One of our soon-to-be commander in chief’s early morning tweets on Wednesday, Nov. 9, following his victory, read like this: “Such a beautiful and important evening! The forgotten man and woman will never be forgotten again. We will all come together as never before”
Along with his shocking victory, where he assumed 279 electoral votes to Hillary Clinton’s 228, Republicans have control of Congress and are sure to reverse most if not all of the advancements made under the Obama administration over the past eight years. With a Senate majority of 51 compared to the Democrats’ 47 seats, and a House majority of 239 to the Democrats’ 193, we must pay attention.
There’s the vacant seat on the Supreme Court following the passing of Chief Justice Antonin Scalia. It will be filled with a Trump appointment and speculatively Justice Ruth Bader Ginsburg’s seat if she dares to retire in the next four years.
Our nation’s next Attorney General will be a Trump-appointee. This is really big for the Black and Latino community to pay attention to because s/he serves as the head of the United States Department of Justice, concerned with legal affairs, is the chief law enforcement officer and chief lawyer of the United States government. If Trump really plans to effect change for all, the “forgotten man,” mass incarceration should be on the First 100 Days’ checklist.

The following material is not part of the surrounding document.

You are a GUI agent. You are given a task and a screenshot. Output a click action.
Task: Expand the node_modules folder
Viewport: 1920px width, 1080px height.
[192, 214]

Should we fear the impending Trump administration? In a sense, yes. Only when fear is a motivator, a catalyst for positive change. Not in the sense where it’s paralyzing.
As NAACP national president and CEO Cornell William Brooks said in his statement to press, ” The NAACP must bluntly note that the 2016 campaign has regularized racism, standardized anti-Semitism, de-exceptionalized xenophobia and mainstreamed misogyny. Voter suppression, as the courts have declared, has too become rampant and routine.
“…we are now calling upon the next president to speak and act with the moral clarity necessary to silence the dog-whistle racial politics that have characterized recent months and have left many of our fellow citizens snarling at one another in anger and even whimpering in fear. The more than 120 million Americans who cast ballots in this election – as well as the more than 100 million more eligible voters who declined to vote – deserve no less.
“Our beauty as a country shines brighter than the ugliness of this election. It is up to all of us to reveal the beauty of who we are as a people as we yet see the possibilities of the nation we can become.”